6. Cross-Dataset Batch Effect Correction
To enhance SCUPA’s transferability across datasets, the researchers provided a simple and effective method for cross-dataset batch effect correction. By adjusting the UCE cell embeddings, the model could bypass complex data integration processes while preserving polarization information.
7. Benchmarking Single-Cell Foundation Models
The researchers compared the performance of three single-cell foundation models—UCE, scGPT, and scFoundation—in predicting immune cell polarization using cell embeddings. The results showed that UCE and scFoundation models performed similarly in predicting polarization states, while the scGPT model had lower performance.
Key Results
1. SCUPA Framework and Immune Cell Polarization States
SCUPA uses the immune cell polarization states from the Immune Dictionary as a reference to train machine learning models to distinguish between polarized cells from cytokine-treated samples and unpolarized cells. By leveraging UCE cell embeddings, SCUPA can effectively capture polarized cells across different species and experimental conditions.
2. SCUPA’s Performance in In Vitro Cytokine Stimulation Datasets
In the IFN-β-treated human PBMC dataset, SCUPA accurately classified stimulated and unstimulated cells, with AUROC values exceeding 0.99. In the cytokine-treated human macrophage dataset, SCUPA identified different cytokine-driven polarization states and revealed correlations between these states.
3. Application of SCUPA in In Vivo Cytokine Treatment Datasets
In the IL-2-treated mouse spleen dataset, SCUPA revealed IL-2-driven polarization states and found that IL-2 treatment significantly increased the proportion of polarized cells.
4. SCUPA’s Analysis of Pan-Cancer Infiltrating Myeloid Cell Dataset
In the pan-cancer infiltrating myeloid cell dataset, SCUPA revealed the polarization states and proinflammatory responses of myeloid cells across different cancer types. For example, myeloid cells in lymphoma exhibited the highest proinflammatory polarization scores, while those in pancreatic adenocarcinoma and kidney cancer had lower polarization scores.
Conclusion
SCUPA is the first computational method for comprehensive assessment of immune cell polarization, leveraging cell embeddings from the single-cell foundation model UCE to effectively capture transcriptional changes associated with different polarization states. The method has been validated in multiple independent datasets and has revealed polarization characteristics of tumor-infiltrating myeloid cells across various cancers. SCUPA provides a new tool for studying immune cell polarization, with significant potential for applications in cytokine-based therapies.
Highlights of the Study
- First Computational Method for Systematic Immune Cell Polarization Assessment: SCUPA fills the gap in assessing cytokine-driven polarization in scRNA-seq data.

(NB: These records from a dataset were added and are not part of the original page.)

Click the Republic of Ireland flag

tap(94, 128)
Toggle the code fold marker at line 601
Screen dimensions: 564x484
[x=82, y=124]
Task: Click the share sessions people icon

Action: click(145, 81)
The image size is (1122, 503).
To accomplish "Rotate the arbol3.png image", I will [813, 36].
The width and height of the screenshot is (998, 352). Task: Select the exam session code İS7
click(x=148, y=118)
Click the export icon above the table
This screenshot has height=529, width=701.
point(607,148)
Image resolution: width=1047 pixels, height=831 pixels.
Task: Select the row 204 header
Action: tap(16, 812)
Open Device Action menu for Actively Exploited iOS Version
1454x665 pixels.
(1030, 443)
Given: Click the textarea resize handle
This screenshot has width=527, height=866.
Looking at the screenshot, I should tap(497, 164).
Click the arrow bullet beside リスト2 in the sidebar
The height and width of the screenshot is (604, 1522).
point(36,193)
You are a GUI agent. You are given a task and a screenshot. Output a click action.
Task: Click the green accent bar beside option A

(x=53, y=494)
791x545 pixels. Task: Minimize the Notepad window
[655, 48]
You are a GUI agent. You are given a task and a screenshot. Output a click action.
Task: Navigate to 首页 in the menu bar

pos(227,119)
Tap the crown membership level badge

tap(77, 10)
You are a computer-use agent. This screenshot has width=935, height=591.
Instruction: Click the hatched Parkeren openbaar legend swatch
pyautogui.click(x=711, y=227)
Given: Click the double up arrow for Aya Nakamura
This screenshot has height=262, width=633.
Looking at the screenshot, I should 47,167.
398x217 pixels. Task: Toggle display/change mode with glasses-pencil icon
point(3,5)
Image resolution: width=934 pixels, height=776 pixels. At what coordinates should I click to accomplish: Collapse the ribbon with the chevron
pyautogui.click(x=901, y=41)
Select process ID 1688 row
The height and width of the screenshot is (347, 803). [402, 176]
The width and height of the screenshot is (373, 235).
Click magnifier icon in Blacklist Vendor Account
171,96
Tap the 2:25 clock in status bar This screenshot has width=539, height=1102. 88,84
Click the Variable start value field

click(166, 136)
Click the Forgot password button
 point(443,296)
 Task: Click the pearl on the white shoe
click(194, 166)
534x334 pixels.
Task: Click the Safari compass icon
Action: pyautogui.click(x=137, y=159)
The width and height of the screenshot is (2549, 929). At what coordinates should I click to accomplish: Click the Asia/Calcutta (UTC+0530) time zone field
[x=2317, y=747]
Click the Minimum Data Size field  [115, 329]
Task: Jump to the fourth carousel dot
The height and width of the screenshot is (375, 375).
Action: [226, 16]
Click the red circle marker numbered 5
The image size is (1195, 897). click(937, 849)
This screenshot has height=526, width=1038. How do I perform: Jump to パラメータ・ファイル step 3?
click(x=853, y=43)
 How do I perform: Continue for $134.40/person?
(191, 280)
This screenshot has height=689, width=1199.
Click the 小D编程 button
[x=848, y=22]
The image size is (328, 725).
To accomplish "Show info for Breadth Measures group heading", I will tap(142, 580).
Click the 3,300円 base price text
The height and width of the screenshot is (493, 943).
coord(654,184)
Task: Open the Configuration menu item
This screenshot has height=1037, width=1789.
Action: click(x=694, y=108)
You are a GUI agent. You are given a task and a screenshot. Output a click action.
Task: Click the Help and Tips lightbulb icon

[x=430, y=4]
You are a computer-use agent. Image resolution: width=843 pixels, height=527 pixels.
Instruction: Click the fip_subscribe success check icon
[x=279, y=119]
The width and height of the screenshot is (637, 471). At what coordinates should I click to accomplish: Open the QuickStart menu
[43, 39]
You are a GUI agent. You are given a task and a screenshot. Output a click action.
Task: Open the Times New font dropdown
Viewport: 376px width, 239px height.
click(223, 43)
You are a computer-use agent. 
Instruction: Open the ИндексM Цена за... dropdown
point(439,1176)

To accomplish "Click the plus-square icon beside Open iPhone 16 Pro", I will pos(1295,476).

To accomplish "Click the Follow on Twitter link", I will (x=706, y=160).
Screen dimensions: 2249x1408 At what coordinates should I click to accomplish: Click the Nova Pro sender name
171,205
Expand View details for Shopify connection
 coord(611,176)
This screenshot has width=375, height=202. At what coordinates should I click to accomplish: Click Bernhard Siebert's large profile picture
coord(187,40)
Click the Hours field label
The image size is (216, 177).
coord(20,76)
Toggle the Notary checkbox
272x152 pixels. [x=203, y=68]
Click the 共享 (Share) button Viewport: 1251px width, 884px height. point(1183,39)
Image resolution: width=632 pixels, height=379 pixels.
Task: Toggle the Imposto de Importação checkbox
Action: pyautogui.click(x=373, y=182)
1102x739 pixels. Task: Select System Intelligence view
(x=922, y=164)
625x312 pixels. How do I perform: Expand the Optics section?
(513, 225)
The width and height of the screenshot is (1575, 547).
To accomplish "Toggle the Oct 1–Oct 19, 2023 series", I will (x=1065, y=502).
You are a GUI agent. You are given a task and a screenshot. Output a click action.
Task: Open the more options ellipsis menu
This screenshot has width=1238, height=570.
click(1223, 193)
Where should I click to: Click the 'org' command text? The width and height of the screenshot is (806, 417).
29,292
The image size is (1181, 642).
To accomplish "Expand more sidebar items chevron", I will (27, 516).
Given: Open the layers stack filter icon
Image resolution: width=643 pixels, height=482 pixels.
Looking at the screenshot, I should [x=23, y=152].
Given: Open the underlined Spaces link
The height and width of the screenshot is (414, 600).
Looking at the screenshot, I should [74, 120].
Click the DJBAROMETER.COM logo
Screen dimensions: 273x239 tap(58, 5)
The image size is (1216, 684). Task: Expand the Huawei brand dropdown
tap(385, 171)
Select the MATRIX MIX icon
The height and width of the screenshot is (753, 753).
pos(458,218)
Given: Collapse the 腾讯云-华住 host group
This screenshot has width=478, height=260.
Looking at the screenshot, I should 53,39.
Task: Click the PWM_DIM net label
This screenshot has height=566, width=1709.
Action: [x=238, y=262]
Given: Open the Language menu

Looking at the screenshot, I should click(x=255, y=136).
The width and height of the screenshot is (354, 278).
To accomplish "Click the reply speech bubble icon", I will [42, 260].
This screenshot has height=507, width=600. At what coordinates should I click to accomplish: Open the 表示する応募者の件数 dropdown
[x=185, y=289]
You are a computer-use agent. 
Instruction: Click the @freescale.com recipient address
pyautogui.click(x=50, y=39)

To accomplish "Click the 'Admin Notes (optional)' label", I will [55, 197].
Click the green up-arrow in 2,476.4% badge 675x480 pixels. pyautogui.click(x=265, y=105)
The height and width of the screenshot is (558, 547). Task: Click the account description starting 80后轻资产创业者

- Leveraging the Single-Cell Foundation Model UCE: By using UCE cell embeddings, SCUPA can capture polarized cells across different species and experimental conditions.
- Validation in Multiple Independent Datasets: SCUPA performed excellently in both in vitro and in vivo experimental datasets, accurately classifying polarized cells.
- Revealing Polarization Characteristics of Tumor-Infiltrating Myeloid Cells: SCUPA revealed polarization states and proinflammatory responses in myeloid cells across different cancer types.
Additional Valuable Information
The code for SCUPA has been publicly released on GitHub (https://github.com/bsml320/scupa), allowing researchers to freely use and extend the method. Additionally, SCUPA is designed to integrate seamlessly with the widely used Seurat pipeline, facilitating comprehensive single-cell data analysis.